• [YOUR GOAL]:
Answer these from the article on federal agents and protesters in Portland:
(a) Which department's taskforce agents fired teargas and threw stun grenades?
(b) How many times was the ritual played out on Wednesday morning?
(c) What name did the woman holding the sign give?

==== DOCUMENT

Federal agents retreat to Portland base as
protesters control streets
Donald Trump’s shadowy police taskforce has given new
life to protests and may not be succeeding in PR terms either
Chris
McGrealin Portland, Oregon
Wed 22 Jul
2020 19.24 BSTLast modified on Wed 22 Jul 2020 20.48 BST
Night upon
night the chant goes up in front of Portland’s federal courthouse: “Whose
streets?”
The answer
depends on the hour of the day. After Donald Trump sent federal agents to take
control of a city he said had been abandoned by its mayor to anarchists and mob
rule, the protesters still turning out in support of Black Lives Matter can
make a legitimate claim that these are, as the chant goes, “our streets”.
Department
of Homeland Security taskforce agents were again out firing waves of teargas
and throwing stun grenades against a hard core of a few hundred demonstrators
in the early hours of Wednesday morning. The confrontation centered on the
courthouse at the heart of several blocks of downtown Portland that have
effectively fallen under the control of the protesters after the city police
withdrew.
But after
pushing back demonstrators, many of them kitted out in helmets and gas masks,
the federal agents retreated into their courthouse citadel to mocking jeers and
women who were part of the “Wall of Moms” protest linking arms and chanting:
“Our streets.”
This ritual
was played out three times on Wednesday morning but the end result was the same
as every other night. The DHS officers dispatched by the president to put down
the demonstrations have instead become prisoners of the building they are
ostensibly there to defend.
“The feds
don’t have control of the streets,” said a woman holding a sign, “100% not a
terrorist”, who gave her name only as Shannon. “I think they’re more scared
than us. They’re hiding in there. They don’t know what they’re doing.”

========
==== LISTED RECORDS

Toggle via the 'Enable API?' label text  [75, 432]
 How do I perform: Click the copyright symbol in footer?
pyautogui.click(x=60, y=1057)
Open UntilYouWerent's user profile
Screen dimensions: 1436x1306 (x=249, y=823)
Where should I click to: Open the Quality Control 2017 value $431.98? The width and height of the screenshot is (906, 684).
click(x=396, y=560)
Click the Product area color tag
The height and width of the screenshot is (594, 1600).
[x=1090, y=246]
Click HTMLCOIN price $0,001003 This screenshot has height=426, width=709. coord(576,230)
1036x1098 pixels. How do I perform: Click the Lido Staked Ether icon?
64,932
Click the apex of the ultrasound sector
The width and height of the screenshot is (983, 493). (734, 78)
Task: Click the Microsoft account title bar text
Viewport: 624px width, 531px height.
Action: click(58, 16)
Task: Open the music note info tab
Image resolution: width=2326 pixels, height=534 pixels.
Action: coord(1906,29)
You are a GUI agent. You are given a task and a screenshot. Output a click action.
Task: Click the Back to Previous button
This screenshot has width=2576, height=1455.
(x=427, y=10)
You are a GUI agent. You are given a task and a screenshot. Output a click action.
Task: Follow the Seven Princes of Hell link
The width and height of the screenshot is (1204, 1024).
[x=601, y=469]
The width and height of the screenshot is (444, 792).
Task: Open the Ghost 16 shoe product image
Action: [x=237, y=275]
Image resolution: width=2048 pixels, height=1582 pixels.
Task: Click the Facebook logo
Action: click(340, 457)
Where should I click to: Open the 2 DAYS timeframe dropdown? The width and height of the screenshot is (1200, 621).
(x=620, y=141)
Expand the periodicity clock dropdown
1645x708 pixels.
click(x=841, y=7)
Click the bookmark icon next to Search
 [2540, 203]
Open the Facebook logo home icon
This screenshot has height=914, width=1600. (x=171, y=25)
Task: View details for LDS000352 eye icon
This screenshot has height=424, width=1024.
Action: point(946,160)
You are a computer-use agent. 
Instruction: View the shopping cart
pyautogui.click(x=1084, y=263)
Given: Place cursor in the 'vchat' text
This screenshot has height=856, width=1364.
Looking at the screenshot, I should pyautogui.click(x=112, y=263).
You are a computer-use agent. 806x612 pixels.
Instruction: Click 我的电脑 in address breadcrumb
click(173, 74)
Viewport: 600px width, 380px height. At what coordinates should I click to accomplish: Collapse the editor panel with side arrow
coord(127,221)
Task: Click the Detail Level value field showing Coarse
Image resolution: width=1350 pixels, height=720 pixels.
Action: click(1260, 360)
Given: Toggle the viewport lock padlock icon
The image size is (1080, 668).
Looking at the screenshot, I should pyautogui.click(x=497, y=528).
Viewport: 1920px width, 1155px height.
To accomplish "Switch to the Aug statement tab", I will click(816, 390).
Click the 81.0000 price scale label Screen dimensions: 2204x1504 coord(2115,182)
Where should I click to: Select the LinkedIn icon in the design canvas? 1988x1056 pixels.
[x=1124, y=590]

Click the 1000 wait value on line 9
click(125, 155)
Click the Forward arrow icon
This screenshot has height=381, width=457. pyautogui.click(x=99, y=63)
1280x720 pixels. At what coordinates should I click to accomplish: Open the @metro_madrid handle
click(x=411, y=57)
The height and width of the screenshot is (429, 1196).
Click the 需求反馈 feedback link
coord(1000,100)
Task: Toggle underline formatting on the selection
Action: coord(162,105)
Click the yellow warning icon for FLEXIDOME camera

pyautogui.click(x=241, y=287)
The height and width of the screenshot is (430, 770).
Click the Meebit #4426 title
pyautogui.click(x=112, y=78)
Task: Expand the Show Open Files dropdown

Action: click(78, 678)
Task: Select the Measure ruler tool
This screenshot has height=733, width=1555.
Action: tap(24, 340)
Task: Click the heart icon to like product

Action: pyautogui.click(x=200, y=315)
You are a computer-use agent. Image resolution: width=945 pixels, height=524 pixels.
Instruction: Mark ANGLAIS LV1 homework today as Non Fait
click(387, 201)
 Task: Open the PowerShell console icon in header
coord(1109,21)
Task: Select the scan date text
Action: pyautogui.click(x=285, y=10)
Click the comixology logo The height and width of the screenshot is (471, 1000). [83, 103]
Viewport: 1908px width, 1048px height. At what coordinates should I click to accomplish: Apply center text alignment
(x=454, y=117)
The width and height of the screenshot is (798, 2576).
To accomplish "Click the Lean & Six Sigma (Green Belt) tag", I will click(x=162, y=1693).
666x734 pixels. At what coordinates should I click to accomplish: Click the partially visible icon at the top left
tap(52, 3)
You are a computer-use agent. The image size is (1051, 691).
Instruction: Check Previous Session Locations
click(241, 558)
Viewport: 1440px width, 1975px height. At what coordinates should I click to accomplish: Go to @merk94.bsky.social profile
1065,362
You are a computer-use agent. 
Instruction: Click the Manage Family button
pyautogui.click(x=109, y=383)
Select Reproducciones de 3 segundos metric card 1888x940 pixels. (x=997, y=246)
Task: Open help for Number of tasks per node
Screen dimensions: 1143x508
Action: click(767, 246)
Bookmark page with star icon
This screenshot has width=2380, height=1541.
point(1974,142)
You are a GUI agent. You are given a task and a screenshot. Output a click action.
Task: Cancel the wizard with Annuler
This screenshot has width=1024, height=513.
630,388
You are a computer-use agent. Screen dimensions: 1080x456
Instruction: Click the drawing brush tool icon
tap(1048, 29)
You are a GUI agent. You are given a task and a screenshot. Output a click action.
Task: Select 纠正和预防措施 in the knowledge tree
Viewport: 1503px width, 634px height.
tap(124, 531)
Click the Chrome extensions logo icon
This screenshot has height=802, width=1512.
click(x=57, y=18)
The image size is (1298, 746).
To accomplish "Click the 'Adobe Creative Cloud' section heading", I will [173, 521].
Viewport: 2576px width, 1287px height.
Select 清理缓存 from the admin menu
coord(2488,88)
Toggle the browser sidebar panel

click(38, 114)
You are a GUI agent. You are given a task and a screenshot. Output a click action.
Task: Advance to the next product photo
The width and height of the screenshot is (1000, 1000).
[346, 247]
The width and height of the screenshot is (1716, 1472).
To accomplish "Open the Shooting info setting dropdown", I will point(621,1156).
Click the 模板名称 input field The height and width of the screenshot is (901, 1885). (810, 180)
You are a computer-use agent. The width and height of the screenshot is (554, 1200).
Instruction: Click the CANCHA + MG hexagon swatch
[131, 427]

========

• [IN RESPONSE]:
(a) The Department of Homeland Security
(b) Three times
(c) Shannon